**WHAT THE EXERCISE ASKS:**
Each line below should be written out again exactly.

[Opening INFORMATION PROVIDED section]

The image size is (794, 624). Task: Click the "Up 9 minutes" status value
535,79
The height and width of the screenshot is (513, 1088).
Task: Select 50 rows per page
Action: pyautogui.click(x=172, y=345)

[Closing INFORMATION PROVIDED section]

**ANSWER FOR THE TASK:**
The image size is (794, 624). Task: Click the "Up 9 minutes" status value
535,79
The height and width of the screenshot is (513, 1088).
Task: Select 50 rows per page
Action: pyautogui.click(x=172, y=345)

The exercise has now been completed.